My daughter is 13 months old, and I went back to work at the beginning of March. I have her one weekday, my mum has her two, and she is in nursery for two.
My mum having her was arranged early in pregnancy, and was an ask rather than a request. I let her decide whether she wanted to do it, how many days, what days etc. before I agreed the days with the nursery.
My parents’ previous dog passed away last year. They got him as a rescue at 5 months old, and was pretty much the perfect dog. Very calm, respectful of space, etc. It was also their first dog. Around a month before my mum started childcare they ‘surprised’ us with getting a new rescue through a friend - very boisterous/bouncy, a ‘typical’ lab but very badly trained. Me and my partner did voice some (gentle) concerns at the time, however they were brushed off - this is a common theme with my parents as they feel they know best, despite my partner growing up with reactive rescue dogs for 20ish years. They have been working with a behaviourist for a few issues (excitable around food, poor recall, barking).
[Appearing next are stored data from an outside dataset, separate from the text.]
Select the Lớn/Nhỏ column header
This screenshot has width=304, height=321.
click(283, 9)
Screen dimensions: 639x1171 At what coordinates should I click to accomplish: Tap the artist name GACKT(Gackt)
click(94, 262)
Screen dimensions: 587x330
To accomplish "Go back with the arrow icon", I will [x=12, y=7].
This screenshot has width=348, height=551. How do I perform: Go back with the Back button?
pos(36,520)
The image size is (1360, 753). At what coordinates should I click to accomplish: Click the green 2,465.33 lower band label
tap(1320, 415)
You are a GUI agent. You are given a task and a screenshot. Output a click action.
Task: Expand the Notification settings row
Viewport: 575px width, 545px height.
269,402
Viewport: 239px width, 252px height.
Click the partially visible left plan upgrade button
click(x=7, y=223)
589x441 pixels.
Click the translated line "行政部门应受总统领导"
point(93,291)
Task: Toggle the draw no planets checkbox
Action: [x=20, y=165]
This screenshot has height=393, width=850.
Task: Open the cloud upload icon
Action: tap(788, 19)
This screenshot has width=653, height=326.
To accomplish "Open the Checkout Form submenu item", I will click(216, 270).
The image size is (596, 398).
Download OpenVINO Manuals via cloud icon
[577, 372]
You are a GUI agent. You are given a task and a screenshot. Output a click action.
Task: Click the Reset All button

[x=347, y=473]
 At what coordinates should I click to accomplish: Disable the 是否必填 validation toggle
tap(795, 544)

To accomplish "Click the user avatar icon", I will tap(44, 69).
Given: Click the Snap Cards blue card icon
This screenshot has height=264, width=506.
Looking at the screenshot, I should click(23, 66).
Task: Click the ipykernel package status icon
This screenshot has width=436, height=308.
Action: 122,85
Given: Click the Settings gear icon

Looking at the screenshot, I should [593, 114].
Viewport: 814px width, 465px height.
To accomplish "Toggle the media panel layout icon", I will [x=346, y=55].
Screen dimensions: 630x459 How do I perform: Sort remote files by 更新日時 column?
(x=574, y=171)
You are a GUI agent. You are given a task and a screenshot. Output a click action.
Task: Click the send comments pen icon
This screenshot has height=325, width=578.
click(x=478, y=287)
Everything has seemed ok so far despite our concerns, until today. We went for a family walk today, and while there I was practicing commands (sit, down, etc.) while my partner held the lead. I then held my hand out for him to sniff, and he lunged and attempted to bite me.
I made clear to my parents this was not acceptable, as if he behaves that way with adults then it’s even more likely he would behave that way with an unpredictable toddler. My dad brushed it off and said ‘he knows he has some issues, but they’re working through them’. My mum seemed to take it more seriously and said he’d never reacted that way before, however my dad is a lot more forceful in his opinions than she is. I told my mum that I would not be comfortable with him being out of his crate when she is on the floor/crawling about (she isn’t walking yet).
On the way home me and my partner discussed and have agreed that we don’t feel comfortable with her being around the dog full stop. In all honestly if I’d known they were going to get a new dog at such a critical point I would’ve just put my daughter in nursery 4 days a week - it would dip into our disposable income by a decent amount, but with the 30hrs coming in from September it wouldn’t be crippling.
Our issues are:
1)The nursery is now full, we already asked to up her days to 3 as she loves it so much, however due to the staffing crisis they’ve said they can’t tell us if when/that would be (we’re on a waiting list). We will need to start looking for alternative childcare, however we’re likely to encounter the same issues elsewhere.
2) I know the fall out when I tell my parents will be huge. Despite it being a (in my opinion) legitimate concern, they are very stubborn and don’t will likely feel it’s a slight against them.
AIBU?
Am I expecting too much?
And does anyone have anyone advice on how to handle it?
Sorry to have waffled on, happy to answer any questions!